An @llm_behavior declares a tool name that the runtime's tool registry doesn't have. The framework refuses to start the runtime rather than discover the missing tool at first LLM-call time — the behavior would either produce unknown-tool-error on every invocation (cost without progress) or silently drop the call.

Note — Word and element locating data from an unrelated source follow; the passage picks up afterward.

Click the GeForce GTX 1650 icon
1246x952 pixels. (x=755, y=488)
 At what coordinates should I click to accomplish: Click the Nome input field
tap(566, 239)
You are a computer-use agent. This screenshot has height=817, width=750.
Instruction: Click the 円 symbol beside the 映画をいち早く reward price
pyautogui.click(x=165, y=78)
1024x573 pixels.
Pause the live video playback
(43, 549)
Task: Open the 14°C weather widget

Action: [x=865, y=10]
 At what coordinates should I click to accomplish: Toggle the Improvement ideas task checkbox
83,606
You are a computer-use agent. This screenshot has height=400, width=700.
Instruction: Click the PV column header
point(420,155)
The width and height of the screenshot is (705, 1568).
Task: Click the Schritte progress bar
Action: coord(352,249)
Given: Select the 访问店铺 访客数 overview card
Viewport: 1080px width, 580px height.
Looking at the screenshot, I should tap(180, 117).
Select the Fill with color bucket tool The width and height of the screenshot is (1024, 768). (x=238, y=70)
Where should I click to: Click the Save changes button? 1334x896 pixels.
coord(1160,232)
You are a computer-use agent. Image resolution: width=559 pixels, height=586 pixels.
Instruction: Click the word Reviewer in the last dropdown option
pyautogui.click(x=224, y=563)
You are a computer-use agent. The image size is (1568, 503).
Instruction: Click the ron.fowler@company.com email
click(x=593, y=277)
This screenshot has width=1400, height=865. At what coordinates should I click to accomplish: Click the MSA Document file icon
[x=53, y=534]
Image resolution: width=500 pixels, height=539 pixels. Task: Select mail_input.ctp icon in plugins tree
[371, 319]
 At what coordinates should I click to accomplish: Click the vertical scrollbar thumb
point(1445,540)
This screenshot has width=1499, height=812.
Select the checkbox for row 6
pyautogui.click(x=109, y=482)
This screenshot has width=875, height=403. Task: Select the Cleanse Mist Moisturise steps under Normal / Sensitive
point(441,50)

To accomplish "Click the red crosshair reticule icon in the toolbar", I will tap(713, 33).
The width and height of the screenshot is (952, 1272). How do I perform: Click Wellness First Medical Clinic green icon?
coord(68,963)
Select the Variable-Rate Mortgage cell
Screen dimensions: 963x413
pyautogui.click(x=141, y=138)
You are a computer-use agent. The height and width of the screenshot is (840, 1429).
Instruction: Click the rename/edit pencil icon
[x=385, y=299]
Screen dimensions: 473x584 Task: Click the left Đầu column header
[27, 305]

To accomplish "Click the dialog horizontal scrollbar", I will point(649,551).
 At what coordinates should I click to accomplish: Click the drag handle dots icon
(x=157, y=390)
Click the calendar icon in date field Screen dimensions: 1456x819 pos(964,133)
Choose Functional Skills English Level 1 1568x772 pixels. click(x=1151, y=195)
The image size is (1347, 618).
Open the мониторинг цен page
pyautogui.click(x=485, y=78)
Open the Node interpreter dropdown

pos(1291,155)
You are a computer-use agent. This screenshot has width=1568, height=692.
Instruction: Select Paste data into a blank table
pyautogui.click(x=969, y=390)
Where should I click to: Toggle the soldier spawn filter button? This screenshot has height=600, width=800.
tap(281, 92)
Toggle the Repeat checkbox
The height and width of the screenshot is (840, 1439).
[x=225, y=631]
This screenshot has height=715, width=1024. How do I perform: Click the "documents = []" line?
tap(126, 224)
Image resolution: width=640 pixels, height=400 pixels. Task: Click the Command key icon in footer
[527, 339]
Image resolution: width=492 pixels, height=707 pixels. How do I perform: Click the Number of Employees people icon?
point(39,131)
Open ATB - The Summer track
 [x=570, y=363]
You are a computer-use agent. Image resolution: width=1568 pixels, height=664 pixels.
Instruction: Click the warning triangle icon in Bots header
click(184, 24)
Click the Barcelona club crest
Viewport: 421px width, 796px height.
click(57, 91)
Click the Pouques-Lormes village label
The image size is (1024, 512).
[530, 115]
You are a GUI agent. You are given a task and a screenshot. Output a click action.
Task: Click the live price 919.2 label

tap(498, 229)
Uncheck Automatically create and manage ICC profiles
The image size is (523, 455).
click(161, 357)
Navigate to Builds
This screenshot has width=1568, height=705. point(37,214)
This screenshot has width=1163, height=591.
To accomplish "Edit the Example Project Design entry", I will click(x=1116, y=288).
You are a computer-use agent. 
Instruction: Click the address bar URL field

Fires at Runtime construction time. The check runs once when the behavior registers; misconfiguration fails before any LLM call burns budget.

Quick fix

Register the missing tool with the runtime:

from activegraph import Runtime, Graph
from activegraph.tools import tool

@tool(name="web_search", input_schema=..., output_schema=...)
def web_search(args, ctx):
    ...

rt = Runtime(
    Graph(),
    llm_provider=...,
    tools=[web_search],   # ← register here
)

If the tool comes from a pack, load the pack instead:

rt.load_pack(my_pack, settings=...)

For pack-scoped tools, the canonical name (pack_name.tool_name) in the @llm_behavior's tools=[...] ensures the right tool resolves even when multiple packs are loaded — see ambiguous-tool.

How to diagnose

The error names the missing tool, the behavior that declared it, and the tools that are registered:

MissingToolError: no tool named 'web_search' is registered

What failed:
  @llm_behavior declares the tool 'web_search' on @llm_behavior
  'diligence.researcher', but the Runtime's tool registry has no
  tool by that name.
    registered tools: 'diligence.fetch_company_docs',
                      'diligence.fetch_filings'

From code:

try:
    rt = Runtime(Graph(), llm_provider=..., tools=[...])
except MissingToolError as e:
    print(e.tool_name)        # 'web_search'
    print(e.behavior_name)    # 'diligence.researcher'
    print(e.registered)       # what's registered

Compare registered against the behavior's declared tools — the gap is your missing registration.

When does this fire

At Runtime(...) construction, after the behavior registry and tool registry are both populated, before any goal runs. The check walks every @llm_behavior's tools=[...] and verifies each name resolves in the tool registry.

The runtime-time variant — when the LLM asks for a tool the behavior didn't declare — is unknown-tool-error, not this. The distinction is the same one called out on the unknown-tool-error page: registration-time mismatch (this page) vs LLM-call-time mismatch (other page).

Why the framework refuses to continue

@llm_behavior validates its declared tools at startup so a misconfiguration fails before any LLM call burns budget. A missing tool at LLM-call time would either produce UnknownToolError on every invocation (cost without progress) or silently drop the call (which would corrupt the audit trail). Validation at registration prevents both.

See failure-model for the broader principle.

  • unknown-tool-error — the runtime-time variant. Fires at LLM-call time when the LLM asks for a tool not in the behavior's declared set. Read both if you're debugging LLM-tool plumbing.
  • missing-provider-error — the symmetric registration-time error for LLM providers.
  • tool-not-found-error — fires at explicit rt.get_tool(name) lookups (operator-side, not registration-side).